Just hours before his death, the 21-year-old rapper posted several alarming images on Instagram with even more chilling captions. “When I die You’ll love me” “I just wana be everybody’s everything I want too much from people but then I don’t want anything from them…”

It is quite upsetting that we live in a time where society is numb to things like this. Our favorite artists are crying out for help right before our eyes and we can’t help but make their pleads strip club anthems underground hits.

Wifisfuneral: “Lost in a trance so I popped 3 xans”

Lil Uzi: “I’m committed, not addicted but it keep controlling me”

Future:Feed me dope, and I start seeing ghosts”

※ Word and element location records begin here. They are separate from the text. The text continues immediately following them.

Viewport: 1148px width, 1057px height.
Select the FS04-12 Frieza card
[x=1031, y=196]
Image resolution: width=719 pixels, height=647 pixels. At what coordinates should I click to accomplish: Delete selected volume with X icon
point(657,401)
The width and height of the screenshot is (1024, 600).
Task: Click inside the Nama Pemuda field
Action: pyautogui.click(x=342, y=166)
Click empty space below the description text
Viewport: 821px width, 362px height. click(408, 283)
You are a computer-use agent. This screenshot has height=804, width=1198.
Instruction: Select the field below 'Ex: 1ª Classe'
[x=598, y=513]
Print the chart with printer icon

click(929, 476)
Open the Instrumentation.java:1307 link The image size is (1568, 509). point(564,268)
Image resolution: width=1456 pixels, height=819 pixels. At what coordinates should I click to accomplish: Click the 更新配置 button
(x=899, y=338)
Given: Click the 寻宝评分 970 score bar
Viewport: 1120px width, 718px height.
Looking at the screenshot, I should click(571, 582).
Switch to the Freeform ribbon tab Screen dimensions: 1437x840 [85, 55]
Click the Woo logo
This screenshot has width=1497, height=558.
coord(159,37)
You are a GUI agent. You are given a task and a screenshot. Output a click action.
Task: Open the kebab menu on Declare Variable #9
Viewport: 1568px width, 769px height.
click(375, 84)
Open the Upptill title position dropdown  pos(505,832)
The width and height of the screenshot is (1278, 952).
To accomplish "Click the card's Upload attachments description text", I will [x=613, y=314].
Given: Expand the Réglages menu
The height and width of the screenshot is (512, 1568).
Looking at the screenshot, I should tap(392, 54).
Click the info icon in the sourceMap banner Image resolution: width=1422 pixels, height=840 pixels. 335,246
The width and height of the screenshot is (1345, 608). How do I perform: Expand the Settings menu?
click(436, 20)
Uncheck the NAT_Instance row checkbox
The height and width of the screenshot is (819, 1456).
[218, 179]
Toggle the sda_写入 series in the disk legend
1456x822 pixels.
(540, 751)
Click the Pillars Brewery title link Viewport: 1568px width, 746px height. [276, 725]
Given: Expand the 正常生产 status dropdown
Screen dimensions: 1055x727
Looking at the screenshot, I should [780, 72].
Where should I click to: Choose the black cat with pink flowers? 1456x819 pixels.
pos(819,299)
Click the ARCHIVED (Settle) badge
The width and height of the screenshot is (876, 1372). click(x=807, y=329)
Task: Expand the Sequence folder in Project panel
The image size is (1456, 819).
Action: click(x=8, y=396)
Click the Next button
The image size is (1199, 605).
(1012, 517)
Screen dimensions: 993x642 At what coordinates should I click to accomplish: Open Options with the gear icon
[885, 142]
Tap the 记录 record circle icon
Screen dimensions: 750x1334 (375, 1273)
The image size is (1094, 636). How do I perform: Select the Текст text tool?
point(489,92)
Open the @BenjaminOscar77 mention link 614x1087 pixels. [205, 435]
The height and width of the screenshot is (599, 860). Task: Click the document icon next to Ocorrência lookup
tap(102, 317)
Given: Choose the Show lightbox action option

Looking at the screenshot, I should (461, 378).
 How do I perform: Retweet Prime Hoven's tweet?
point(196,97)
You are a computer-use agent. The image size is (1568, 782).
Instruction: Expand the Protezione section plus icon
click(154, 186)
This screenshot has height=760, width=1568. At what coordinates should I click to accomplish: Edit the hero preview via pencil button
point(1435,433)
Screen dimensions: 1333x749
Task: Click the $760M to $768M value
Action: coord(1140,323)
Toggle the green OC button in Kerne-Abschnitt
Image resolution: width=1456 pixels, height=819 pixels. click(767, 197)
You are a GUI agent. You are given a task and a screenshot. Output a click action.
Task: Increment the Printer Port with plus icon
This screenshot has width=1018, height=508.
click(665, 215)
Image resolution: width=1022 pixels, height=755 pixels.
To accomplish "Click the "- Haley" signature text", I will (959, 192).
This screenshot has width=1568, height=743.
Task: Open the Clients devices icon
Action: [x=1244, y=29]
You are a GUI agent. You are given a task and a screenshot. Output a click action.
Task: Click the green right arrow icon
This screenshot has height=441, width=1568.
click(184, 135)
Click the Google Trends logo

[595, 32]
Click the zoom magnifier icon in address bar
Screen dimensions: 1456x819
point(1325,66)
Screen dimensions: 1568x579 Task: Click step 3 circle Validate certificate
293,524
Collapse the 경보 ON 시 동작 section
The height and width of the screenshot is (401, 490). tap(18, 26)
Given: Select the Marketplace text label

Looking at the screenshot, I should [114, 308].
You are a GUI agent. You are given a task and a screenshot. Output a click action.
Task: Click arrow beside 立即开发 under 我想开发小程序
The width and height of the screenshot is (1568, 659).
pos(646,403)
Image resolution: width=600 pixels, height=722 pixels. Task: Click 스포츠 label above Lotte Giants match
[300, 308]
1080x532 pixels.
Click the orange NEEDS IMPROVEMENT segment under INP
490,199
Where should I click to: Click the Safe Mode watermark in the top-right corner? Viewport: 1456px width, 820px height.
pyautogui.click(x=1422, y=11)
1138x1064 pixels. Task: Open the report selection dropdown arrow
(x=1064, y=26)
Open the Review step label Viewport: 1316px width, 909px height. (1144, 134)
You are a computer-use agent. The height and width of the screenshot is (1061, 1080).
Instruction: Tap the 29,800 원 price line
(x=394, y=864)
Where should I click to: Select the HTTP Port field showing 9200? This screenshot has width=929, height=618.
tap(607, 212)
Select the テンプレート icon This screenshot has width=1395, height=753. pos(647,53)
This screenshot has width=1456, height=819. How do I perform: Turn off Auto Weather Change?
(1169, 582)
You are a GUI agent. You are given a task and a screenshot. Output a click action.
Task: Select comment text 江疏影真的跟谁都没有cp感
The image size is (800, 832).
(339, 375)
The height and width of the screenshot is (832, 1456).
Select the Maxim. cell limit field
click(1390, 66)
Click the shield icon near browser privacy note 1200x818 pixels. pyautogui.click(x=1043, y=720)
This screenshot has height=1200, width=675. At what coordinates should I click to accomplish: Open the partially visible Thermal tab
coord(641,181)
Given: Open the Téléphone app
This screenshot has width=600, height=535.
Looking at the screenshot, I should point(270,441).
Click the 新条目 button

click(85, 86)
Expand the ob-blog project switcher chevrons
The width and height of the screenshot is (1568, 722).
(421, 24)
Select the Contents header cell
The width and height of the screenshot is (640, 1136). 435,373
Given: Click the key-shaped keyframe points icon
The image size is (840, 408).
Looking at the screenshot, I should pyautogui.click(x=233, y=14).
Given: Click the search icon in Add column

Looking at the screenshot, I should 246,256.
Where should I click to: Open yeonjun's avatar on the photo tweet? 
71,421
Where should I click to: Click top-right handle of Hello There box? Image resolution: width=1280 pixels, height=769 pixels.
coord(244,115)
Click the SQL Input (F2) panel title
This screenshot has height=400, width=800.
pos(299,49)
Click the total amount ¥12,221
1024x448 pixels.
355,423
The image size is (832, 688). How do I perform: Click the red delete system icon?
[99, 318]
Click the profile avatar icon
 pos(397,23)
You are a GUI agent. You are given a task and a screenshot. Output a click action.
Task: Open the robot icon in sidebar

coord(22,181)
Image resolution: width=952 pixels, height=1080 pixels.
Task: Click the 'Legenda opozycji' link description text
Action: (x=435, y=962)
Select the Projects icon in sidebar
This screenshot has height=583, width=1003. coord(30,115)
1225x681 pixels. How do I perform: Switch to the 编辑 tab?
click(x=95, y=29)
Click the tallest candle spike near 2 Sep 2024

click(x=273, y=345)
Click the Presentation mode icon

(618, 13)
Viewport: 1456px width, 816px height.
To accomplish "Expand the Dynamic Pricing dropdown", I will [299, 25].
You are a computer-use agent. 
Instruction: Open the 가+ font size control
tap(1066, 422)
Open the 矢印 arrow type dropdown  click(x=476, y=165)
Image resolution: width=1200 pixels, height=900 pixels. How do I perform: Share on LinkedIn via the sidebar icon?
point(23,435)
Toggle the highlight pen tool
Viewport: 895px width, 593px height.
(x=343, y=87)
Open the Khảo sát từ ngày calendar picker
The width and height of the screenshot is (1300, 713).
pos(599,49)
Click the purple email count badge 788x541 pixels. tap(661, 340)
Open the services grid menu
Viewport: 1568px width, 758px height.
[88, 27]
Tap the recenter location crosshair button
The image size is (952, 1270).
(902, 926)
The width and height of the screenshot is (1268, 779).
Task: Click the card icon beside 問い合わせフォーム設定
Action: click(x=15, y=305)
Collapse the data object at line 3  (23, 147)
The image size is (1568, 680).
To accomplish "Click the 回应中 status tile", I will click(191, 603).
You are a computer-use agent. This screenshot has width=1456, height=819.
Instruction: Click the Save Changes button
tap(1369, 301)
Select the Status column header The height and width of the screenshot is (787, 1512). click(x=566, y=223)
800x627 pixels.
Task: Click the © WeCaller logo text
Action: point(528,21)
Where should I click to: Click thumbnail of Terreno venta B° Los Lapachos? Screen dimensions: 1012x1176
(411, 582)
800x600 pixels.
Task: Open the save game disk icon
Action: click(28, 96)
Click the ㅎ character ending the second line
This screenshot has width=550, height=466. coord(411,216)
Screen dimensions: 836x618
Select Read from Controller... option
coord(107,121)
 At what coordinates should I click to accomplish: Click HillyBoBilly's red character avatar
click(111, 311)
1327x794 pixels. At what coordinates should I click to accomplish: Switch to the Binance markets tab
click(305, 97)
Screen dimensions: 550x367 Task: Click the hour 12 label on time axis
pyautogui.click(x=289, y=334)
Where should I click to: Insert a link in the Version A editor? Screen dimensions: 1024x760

They’re drowning in actavis, popping pills left and right to numb the pain. How many incidents will it take for a change to happen? Genius can only elaborate so much about lyrics from artists we “care” for until we realize it wasn’t for the clout.

Our OGs, such as Wiz Khalifa, have been vocal about the drug culture which has confiscated control and the lives of many.

It’s unfortunate that Lil Peep had to die and stuff like that, but these are the things people are gonna start seeing and keep happening if they don’t really relax and fall back. I just want to be the responsible person and say something.”

Nevertheless, Lil Peep’s contribution to rap-rock is what is left behind in his musical legacy. Although his career was brief, he cultivated a fan base in the underground hip hop scene that looked up to him as an inspiration and hero. The emo/goth rapper/rockstar will continue to live through his projects and the vision he set forth for the youth.